## [Directions for this task]
For the string "Liederbuch", search the entries below and copy every line where it appears.

Stored data

== Segment start ==

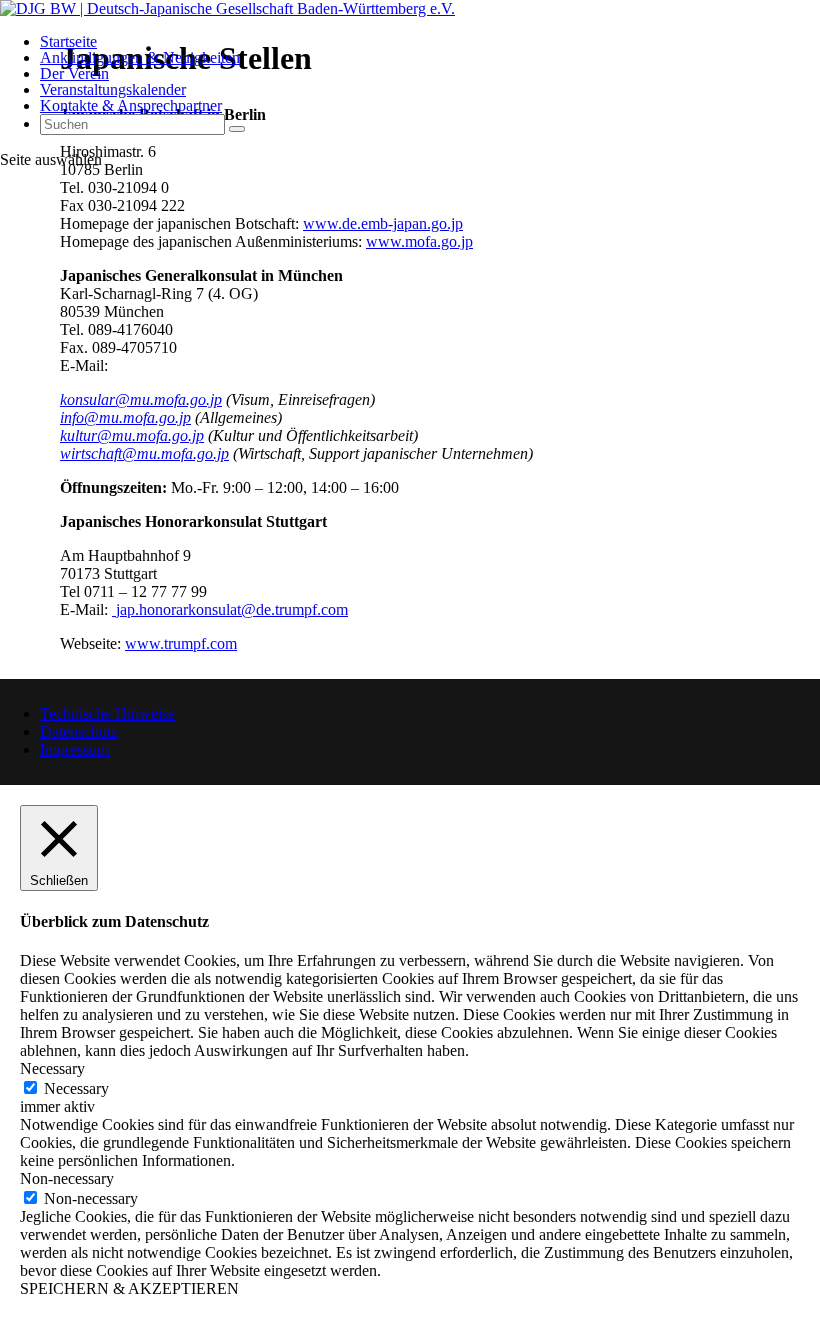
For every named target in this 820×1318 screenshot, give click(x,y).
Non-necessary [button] (67, 1178)
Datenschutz (79, 731)
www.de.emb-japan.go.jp (383, 223)
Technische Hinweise (107, 713)
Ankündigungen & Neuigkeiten (140, 57)
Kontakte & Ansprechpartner (131, 105)
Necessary (76, 1088)
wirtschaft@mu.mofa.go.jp (144, 453)
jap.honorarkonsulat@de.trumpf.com (232, 609)
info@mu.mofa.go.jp (125, 417)
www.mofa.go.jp (419, 241)
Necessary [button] (52, 1068)
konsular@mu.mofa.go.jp (141, 399)
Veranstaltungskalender (113, 89)
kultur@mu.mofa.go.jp (132, 435)
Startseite (68, 41)
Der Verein (74, 73)
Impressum (74, 749)
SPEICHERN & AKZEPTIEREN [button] (129, 1288)
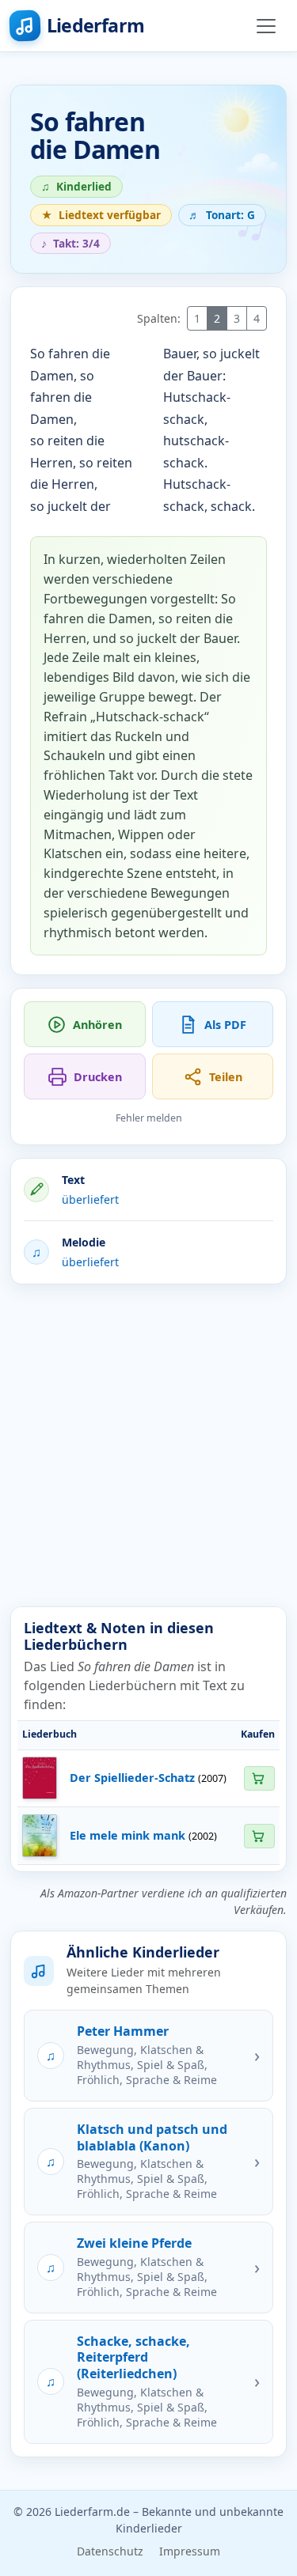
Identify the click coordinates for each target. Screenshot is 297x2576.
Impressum (189, 2551)
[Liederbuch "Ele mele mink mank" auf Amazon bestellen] (259, 1836)
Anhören (97, 1024)
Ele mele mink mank (127, 1835)
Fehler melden (149, 1118)
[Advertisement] (148, 1445)
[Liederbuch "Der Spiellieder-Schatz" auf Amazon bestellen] (259, 1778)
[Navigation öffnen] (266, 26)
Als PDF (225, 1024)
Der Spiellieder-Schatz (132, 1777)
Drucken (98, 1076)
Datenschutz (110, 2551)
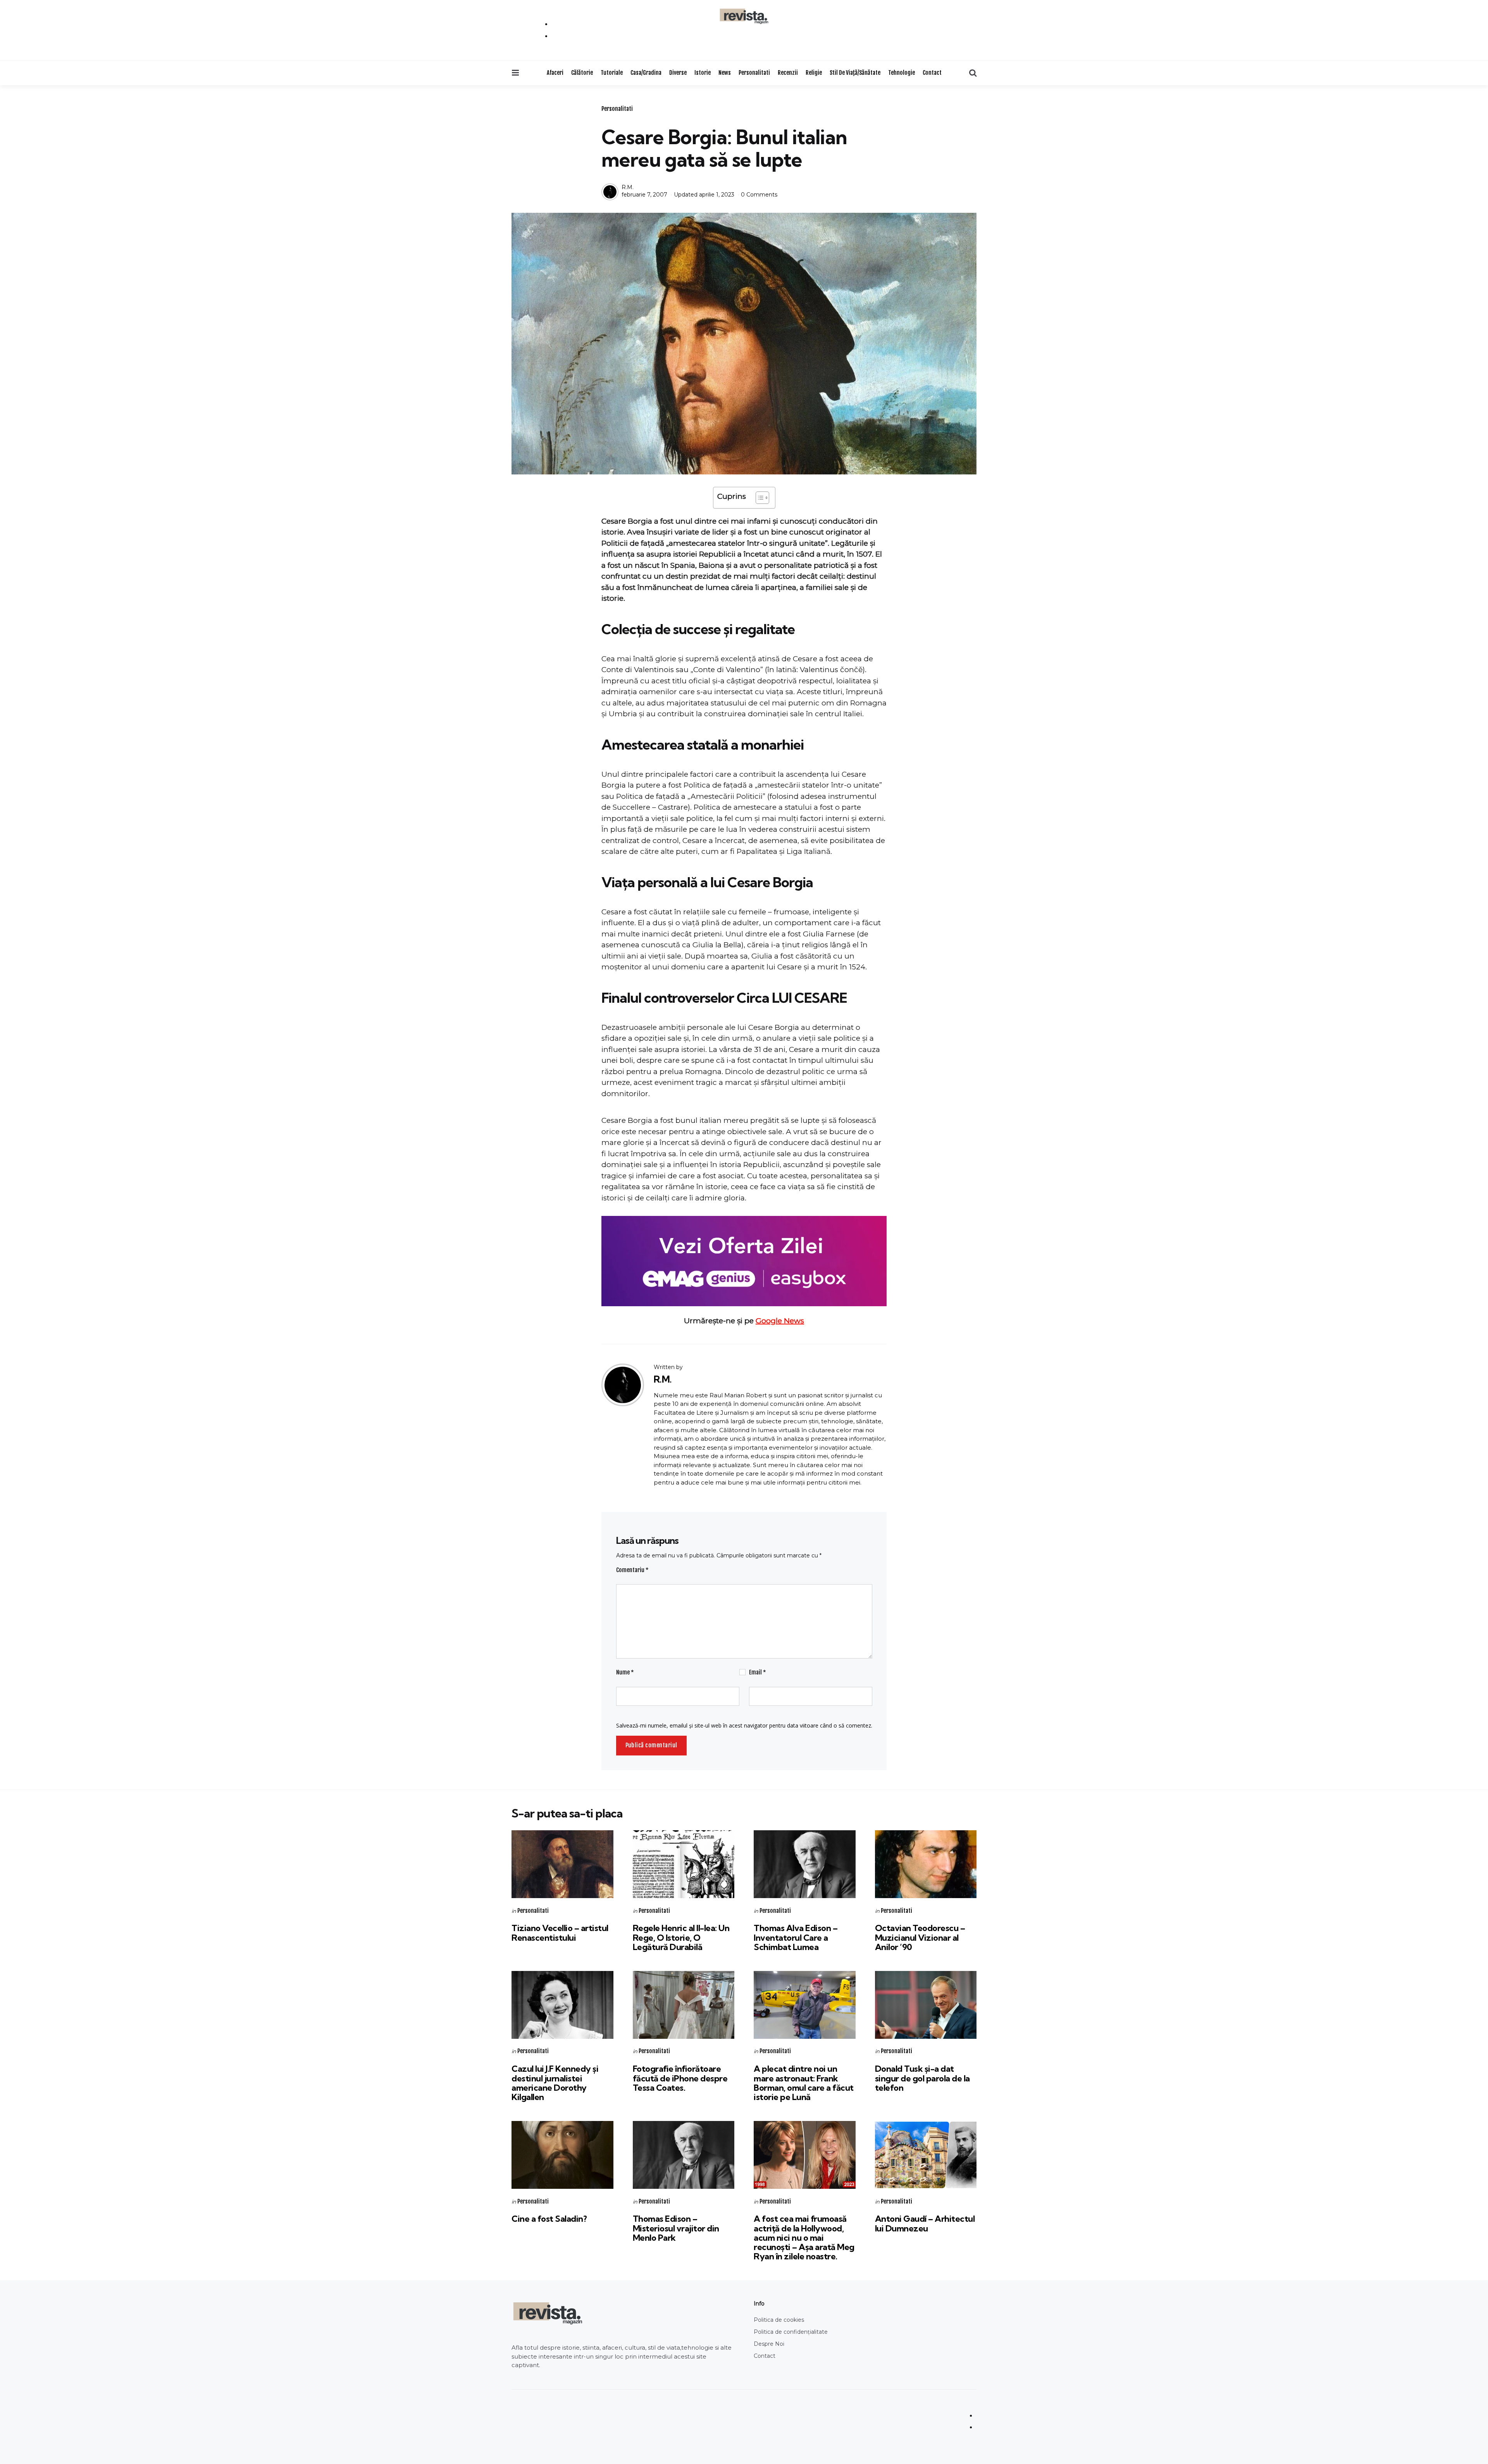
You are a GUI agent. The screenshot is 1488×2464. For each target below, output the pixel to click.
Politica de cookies (779, 2319)
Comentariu (632, 1570)
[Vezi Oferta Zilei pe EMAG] (744, 1261)
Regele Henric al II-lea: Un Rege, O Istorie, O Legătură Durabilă (681, 1937)
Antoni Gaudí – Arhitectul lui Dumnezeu (925, 2223)
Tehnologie (901, 72)
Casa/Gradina (645, 72)
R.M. (628, 187)
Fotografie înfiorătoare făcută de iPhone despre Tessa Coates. (680, 2078)
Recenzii (788, 72)
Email (757, 1672)
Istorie (702, 72)
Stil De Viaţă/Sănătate (855, 72)
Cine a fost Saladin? (549, 2218)
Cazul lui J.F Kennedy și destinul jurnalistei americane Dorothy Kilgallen (555, 2082)
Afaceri (555, 72)
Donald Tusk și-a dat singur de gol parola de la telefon (922, 2078)
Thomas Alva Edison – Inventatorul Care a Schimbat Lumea (795, 1937)
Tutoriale (612, 72)
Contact (932, 72)
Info (759, 2303)
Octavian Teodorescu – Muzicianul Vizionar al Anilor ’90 (920, 1937)
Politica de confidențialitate (791, 2331)
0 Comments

== Segment end ==

## [Response below]
[Liederbuch "Ele mele mink mank" auf Amazon bestellen] (259, 1836)
[Liederbuch "Der Spiellieder-Schatz" auf Amazon bestellen] (259, 1778)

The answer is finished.